WNT5a regulates Ser(P)-89 expression, p300/β-catenin interactions, and AQP5 expression. A, qRT-PCR for Wnt5a performed on rat AEC in primary culture harvested on days 1, 2, and 4 during in vitro transdifferentiation. Aqp5 is shown as control to confirm AT1 cell transdifferentiation. n ≥ 3. **, p < 0.001 relative to day 1. B, representative Western blot and quantification of AQP5 protein expression at 24 h post-plating following exposure to recombinant WNT5a (100 ng/ml) versus H₂O vehicle control from D0. n = 3. *, p < 0.05. C, representative Western blot and quantification of AQP5 protein expression at 24 h post-plating in the presence of recombinant WNT5a (100 ng/ml) and Gö6983 (5 μm (+)) or vehicle (DMSO (−)). Values were normalized to WNT5a vehicle control. n = 3. *, p < 0.05. D, qRT-PCR for Wnt5a and Aqp5 mRNA following lentivirus-mediated shRNA knockdown of Wnt5a in the E10 mouse epithelial cell line. n = 3. ***, p < 0.0001. E, representative co-immunoprecipitation of nuclear extracts harvested 72 h after transduction with pLKO.1 non-silencing (NS) shRNA or Wnt5a shRNA. 135–150 μg of extract was immunoprecipitated (IP) with an antibody recognizing p300 phosphorylated at serine 89 (Ser(P)-89) followed by immunoblotting for Ser(P)-89 and β-catenin.

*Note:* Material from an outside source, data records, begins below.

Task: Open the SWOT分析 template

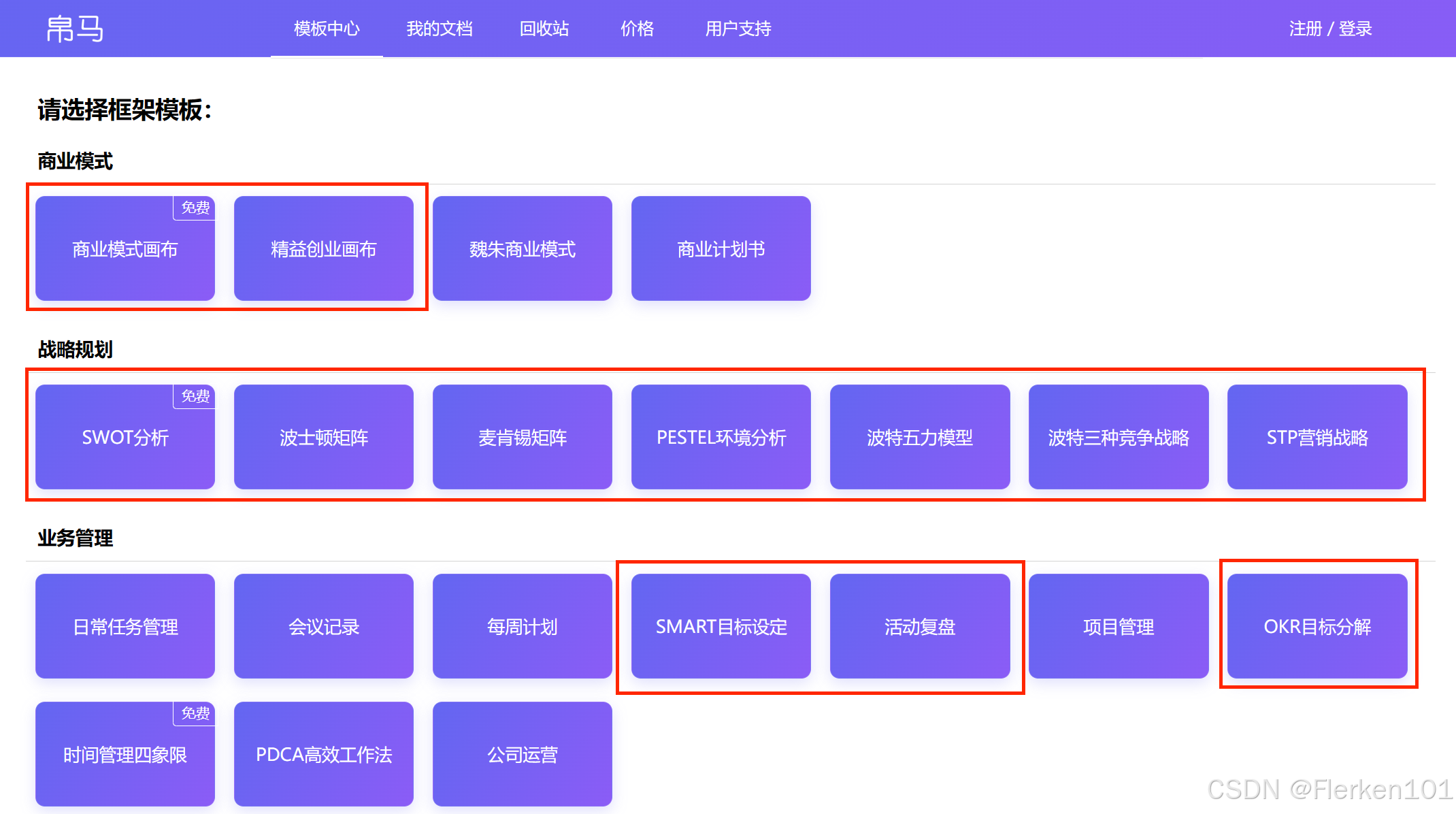Action: (125, 438)
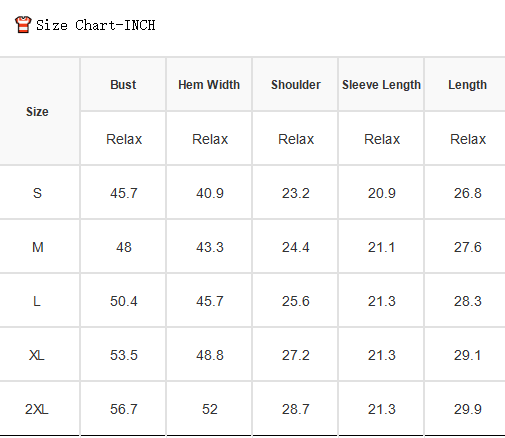
Task: Click the red t-shirt icon
Action: (x=23, y=25)
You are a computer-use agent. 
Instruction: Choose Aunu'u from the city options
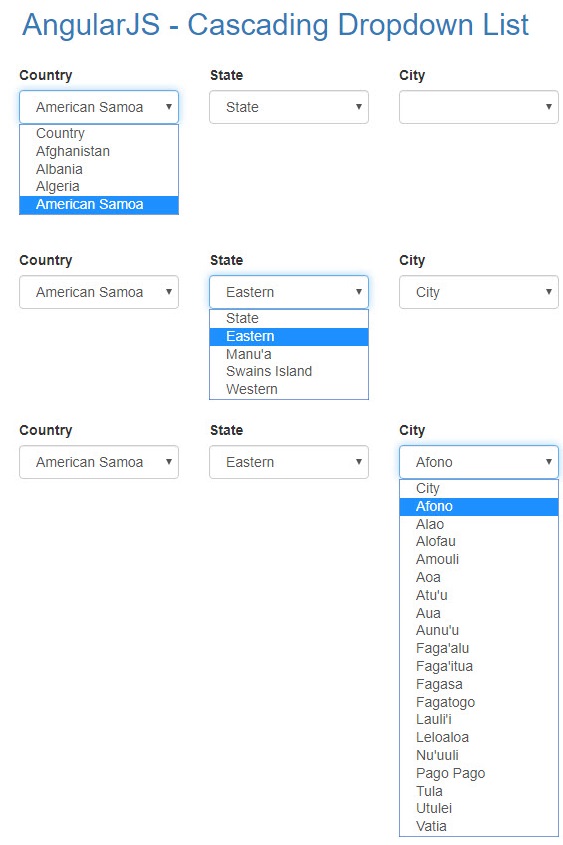tap(478, 630)
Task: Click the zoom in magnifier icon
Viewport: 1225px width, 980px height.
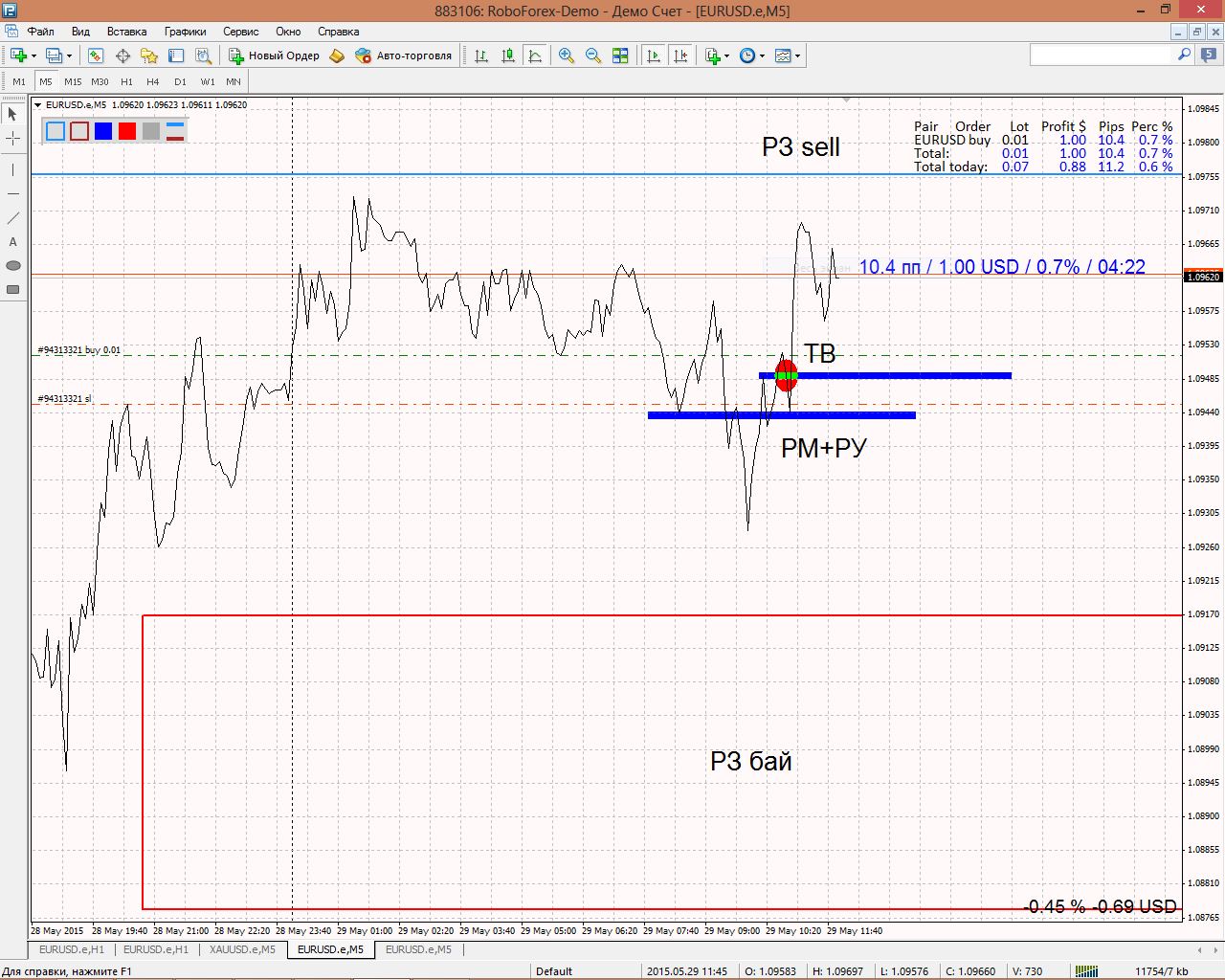Action: (567, 56)
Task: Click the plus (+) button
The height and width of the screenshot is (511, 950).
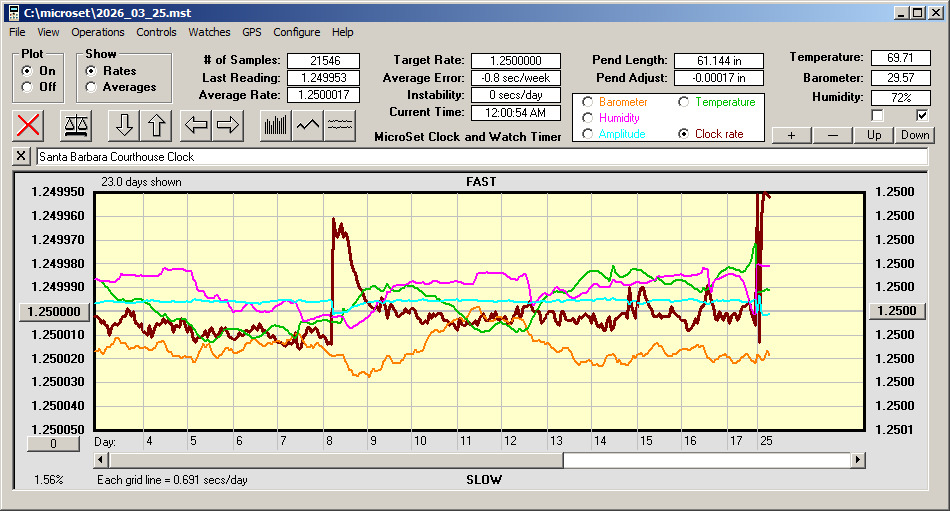Action: pos(791,135)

Blots were stripped and re-probed for total p300. n = 3. F, quantification of Ser(P)-89 expression relative to total p300 levels in 5% input samples used in D following knockdown of Wnt5a, normalized to pLKO.1 NS control. n = 4. **, p < 0.005. G, β-catenin pulldown relative to p300 following Wnt5a knockdown calculated as the amount of co-immunoprecipitated β-catenin divided by immunoprecipitated Ser(P)-89 or total p300 as shown in E. n = 3. *, p < 0.01. Bars represent mean ± S.E.

FIGURE 8.

Model for role of p300/β-catenin in adult progenitor cell differentiation. Phosphorylation of p300 at residue serine 89 (Ser(P)-89) enhances p300/β-catenin interactions to promote progenitor cell differentiation. The small molecule inhibitor IQ-1 reduces Ser(P)-89 levels via indirect mechanisms thereby disrupting p300/β-catenin interactions and inhibiting differentiation of AEC, hTEC, and C2C12 cells. Ser(P)-89 expression is regulated by PKC. In turn, WNT5a activates PKC signaling, increases Ser(P)-89 expression and promotes p300/β-catenin interactions to drive differentiation of progenitor cells. These findings support a model in which p300/β-catenin interactions promote differentiation of adult progenitor cells in a PKC- and WNT5a-dependent manner.